|
Yargı terörü, TMY ve DGMler...
Sermaye devleti hücre karşıtı muhalefete karşı faşist terörünü yükseltti. Zira hücre karşıtı eylemsellikler, kurulan platformlar, yapılan açıklamalar vb. şeklinde süren muhalefet, gelinen yerde taşra illerine yayılmaya başlamıştı. Birkaç sermaye yalakası faşist aydın bozuntusunun dışında hemen tüm burjuva-dinci-reformist basında bile, F tipleri tartışılmaya ve eleştirilmeye başlanmıştı.
Vahşi polis saldırılarıyla dinmeyen muhalefete karşı devlet erkanı F tipleri propagandası başlattı. Fakat devrimci direniş ve tutsak yakınlarının yarattığı bilinç birikimi sayesinde, sermayenin bu savaş manevrası da fazlaca tutmadı.
9 Eylüldeki Cumartesi eylemliliğinden sonra ise, hücre karşıtı muhalefete yönelen faşist devlet terörü çıtayı biraz daha yükseltti. Artık bu gibi direnişlerde yeralanlar, DGMde, terör örgütlerine yardım-yataklık suçundan yargılanacaklar! Aynı yargı terörü bu kez, 16 Eylüldeki ÇHDnin üçlü protokol karşıtı direnişine de yansıtıldı. Türkiyede bir gerçek var ki, ÇHD, barolar, SES vb., tüm demokratik kitle kuruluşlarının ve politik muhalefetin üzerine, faşist terörün bir ayağı olarak yargı terörüyle, dolayısıyla DGMlerle de gidilecektir.
Sermaye iktidarı faşist terörü koyulaştırarak risk de almaktadır. Tam da TMYnin kaldırılması talebinin yükseldiği bir süreçte, faşist yasaların uygulandığı faşist kurum olan DGMleri dolaysız hedef haline getirmektedir. Ve eğer hücre karşıtı muhalefetin DGM terörüyle kırılması başarılamazsa, bunun işçi-emekçi kitlelere yönelen bir saldırı olduğu kavratılıp meşru hareketlilik geliştirilebilirse, sadece TMYye değil DGMlere karşı mücadele de güç kazanır. Bu saldırının TMYnin kaldırılması talebinin yoğunlaştığı bir sürece denk getirilmesi, bu açıdan tesadüf değildir.

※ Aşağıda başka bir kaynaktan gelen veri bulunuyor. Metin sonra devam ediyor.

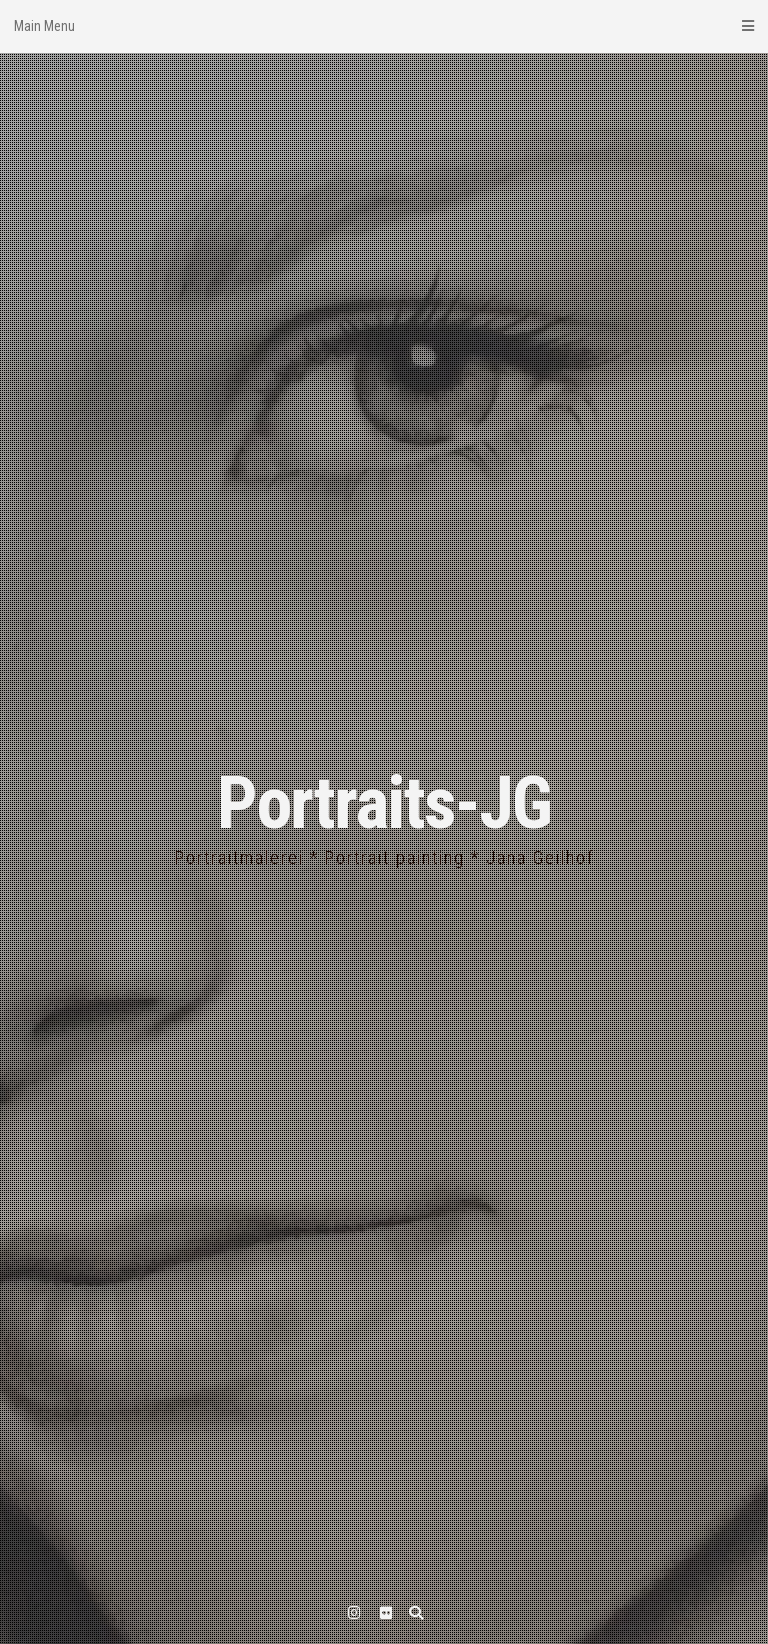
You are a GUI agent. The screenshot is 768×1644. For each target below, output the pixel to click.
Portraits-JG (384, 803)
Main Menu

Terörle Mücadele Yasası TCKda yeralan binlerce yasa maddesinden biridir yalnızca. TMYnın 16 maddelik bir paket olması, infaz hükümlerini barındırması, 82 anayasasının eşitlik ilkesiyle çelişmesi, yalnızca hukuki itirazlardır. Fakat TMY sadece hukuki bir saldırı değil, özünde siyasal bir saldırıdır ve bir dönemi işaretler.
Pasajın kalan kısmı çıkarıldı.